Other districts have continued with in-person learning as 2020 turned over to 2021. “As long as our staff avoids COVID we will be able to keep schools open,” said Licking Valley superintendent Dave Hile. “The sooner our staff can get the vaccine, the better.”

“Newark’s return to school has gone as planned,” superintendent David Lewis said. “Students are back to school in-person and online, as they were before the holiday break. We don’t anticipate anything changing at this time, though we are always in contact with the health department and will continue monitoring student and staff health.”

“We started back as planned on the 4th and are doing well so far,” said North Fork superintendent Scott Hartley. “Our attendance numbers remain consistent from before break to now. We will continue to monitor the numbers and make the necessary changes, which will depend on the issue at hand. With any luck things will continue to improve throughout the rest of the school year, and we can provide as much normalcy as we can to our students.”  

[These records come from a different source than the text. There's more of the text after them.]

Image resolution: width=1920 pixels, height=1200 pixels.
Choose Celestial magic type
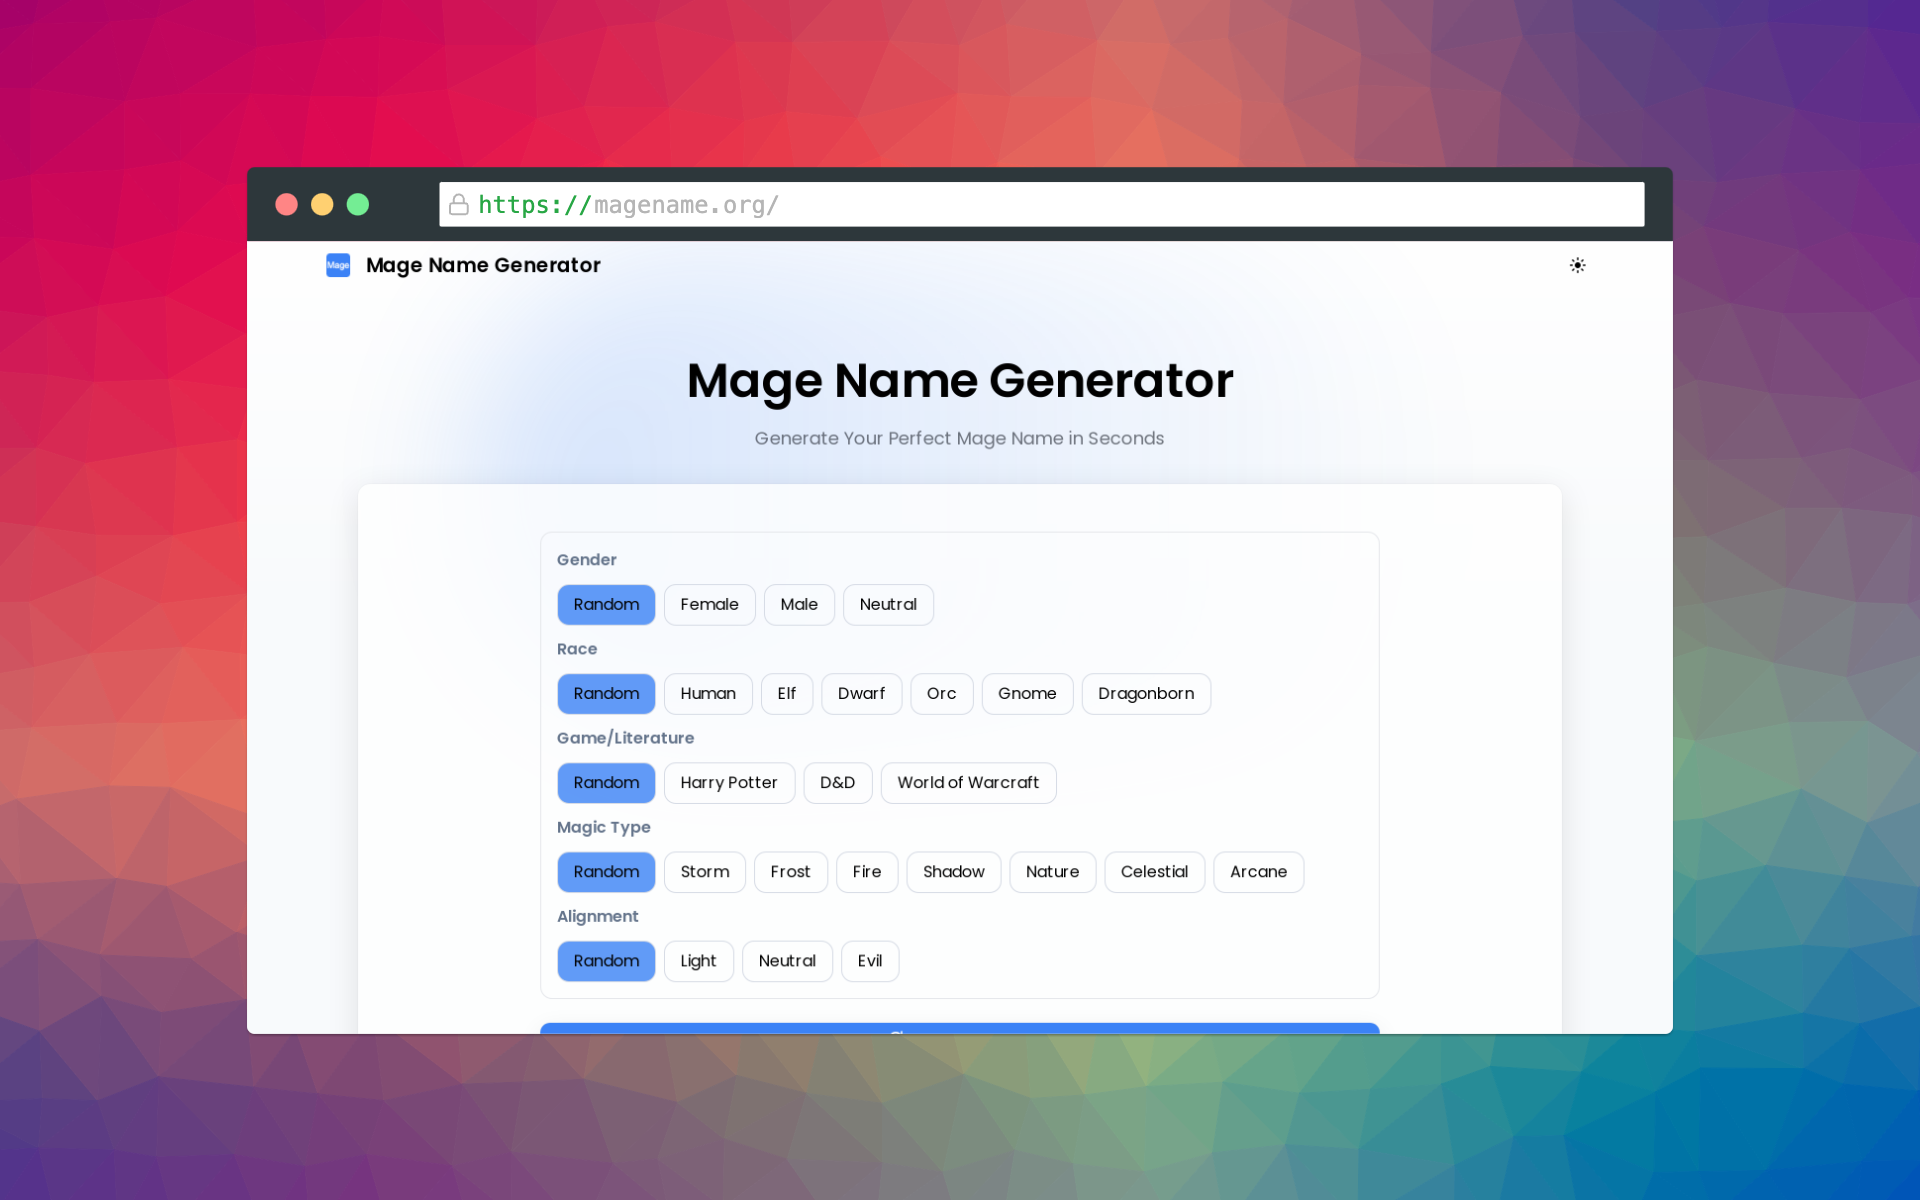1153,872
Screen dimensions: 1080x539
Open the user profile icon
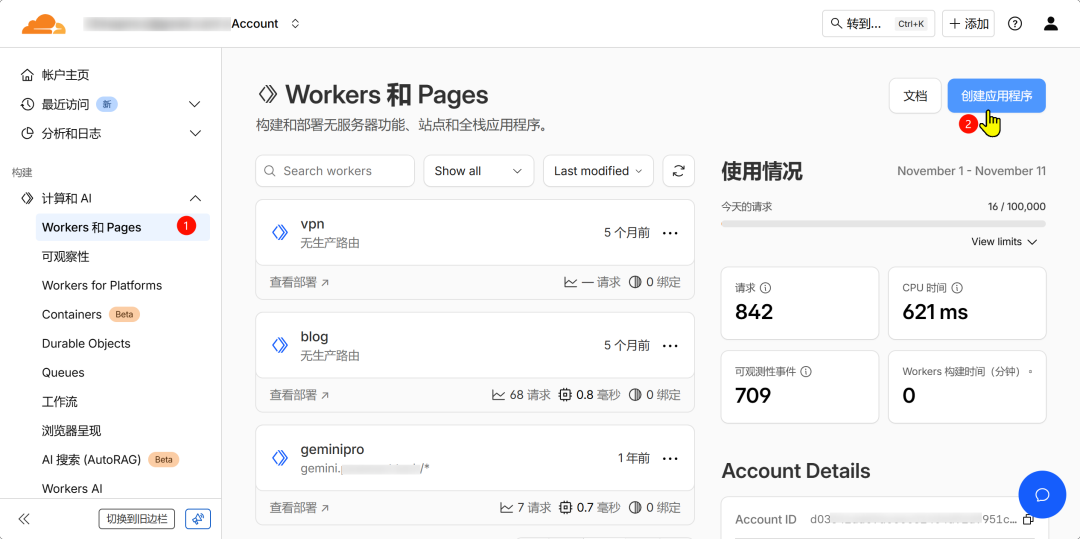point(1050,24)
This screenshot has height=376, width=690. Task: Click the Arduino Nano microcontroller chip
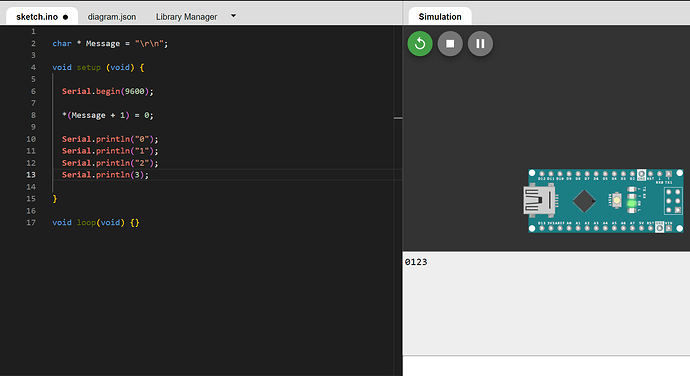584,201
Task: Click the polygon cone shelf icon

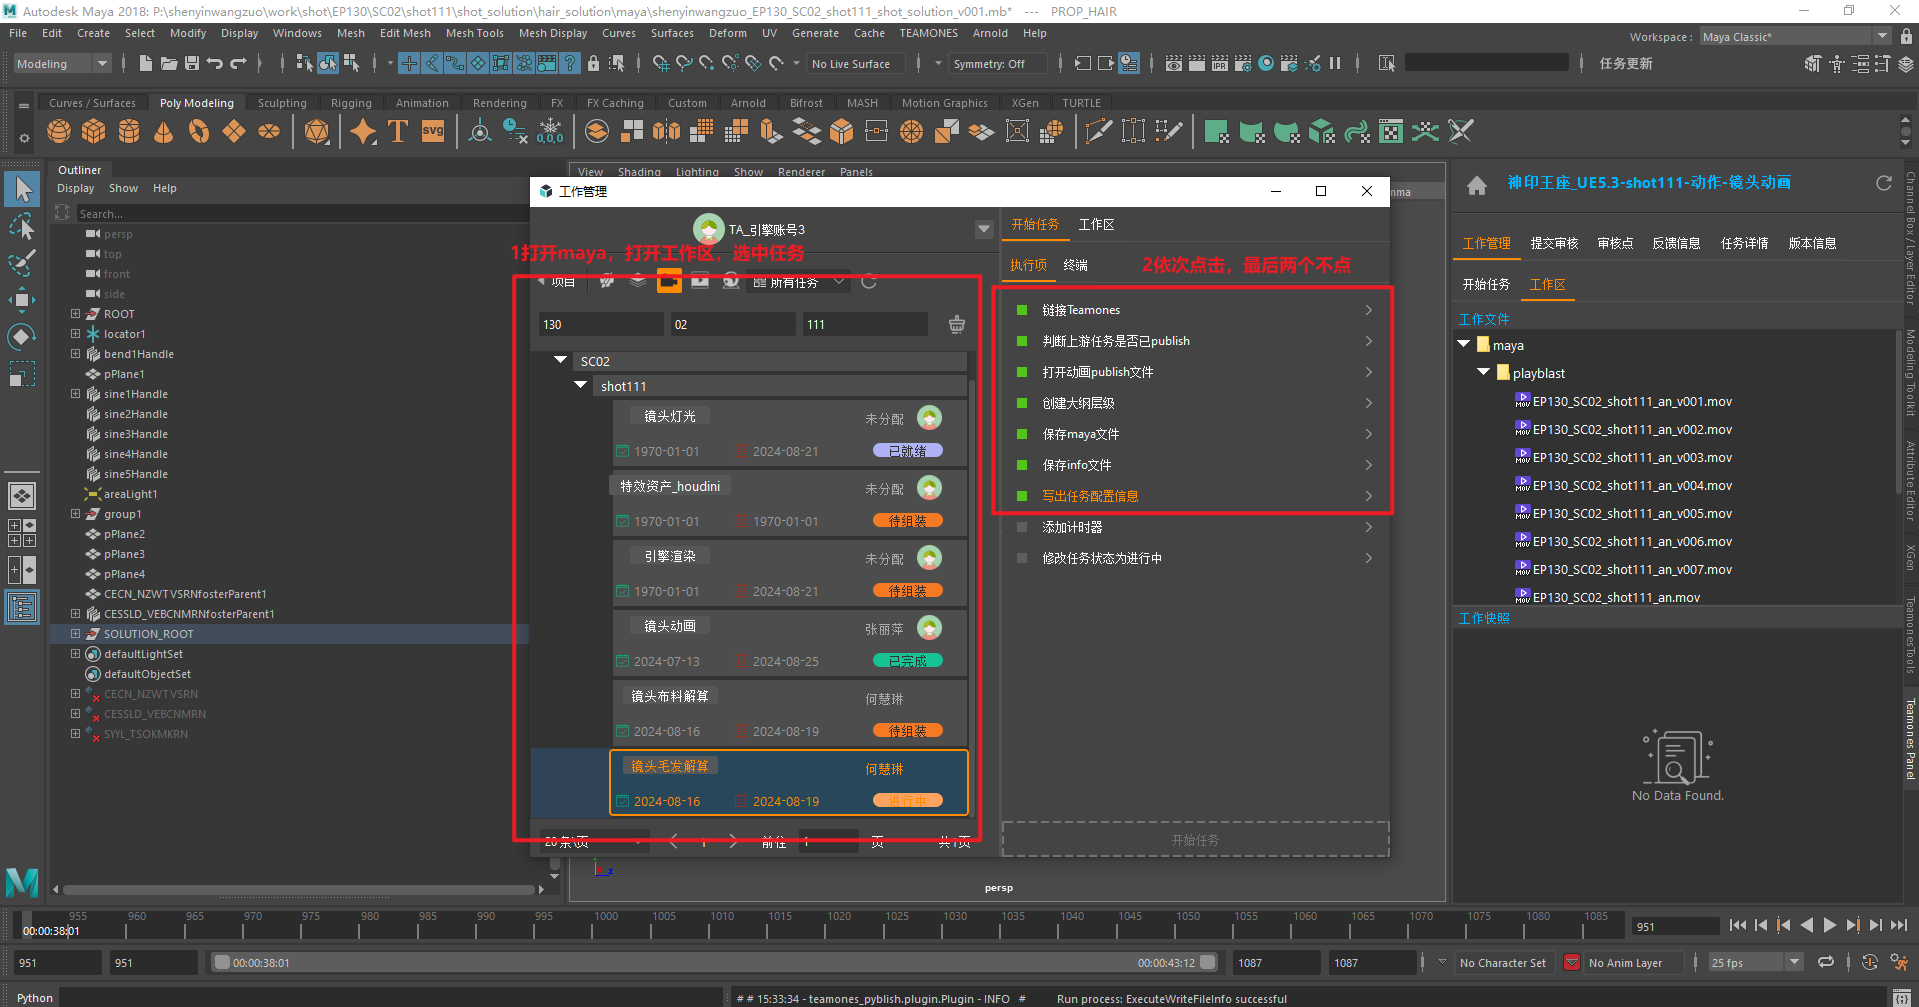Action: tap(164, 131)
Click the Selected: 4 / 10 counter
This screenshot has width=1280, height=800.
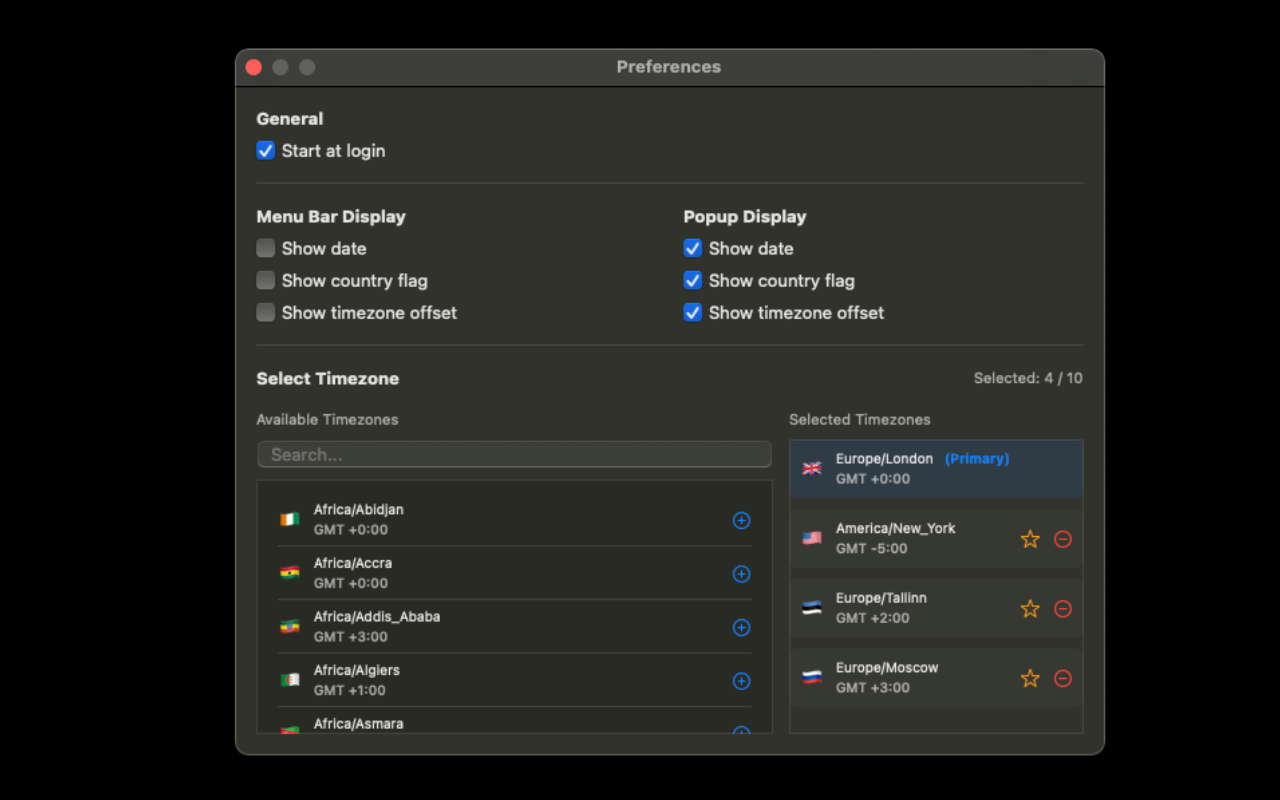[1028, 378]
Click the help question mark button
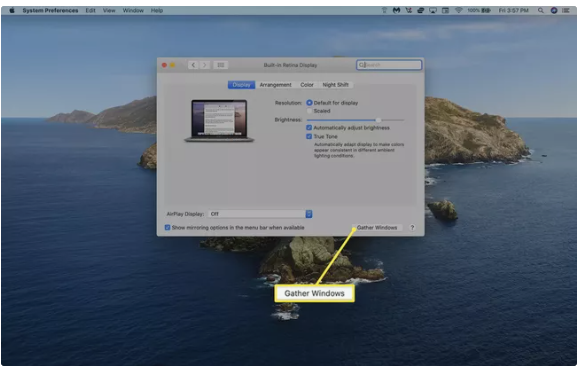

Johnstown superintendent Dale Dickson said 86 percent of the district’s students returned to in-person learning on Jan. 4, with the remaining 14 percent receiving online instruction from the Johnnie Learning Academy.

“We continue to work closely with the Licking County Department of Health to monitor COVID-19 positive cases and necessary quarantines,” Dickson said. “We are finding that when staff, students and parents follow established hygiene and social distancing guidelines, schools remain a safe environment.”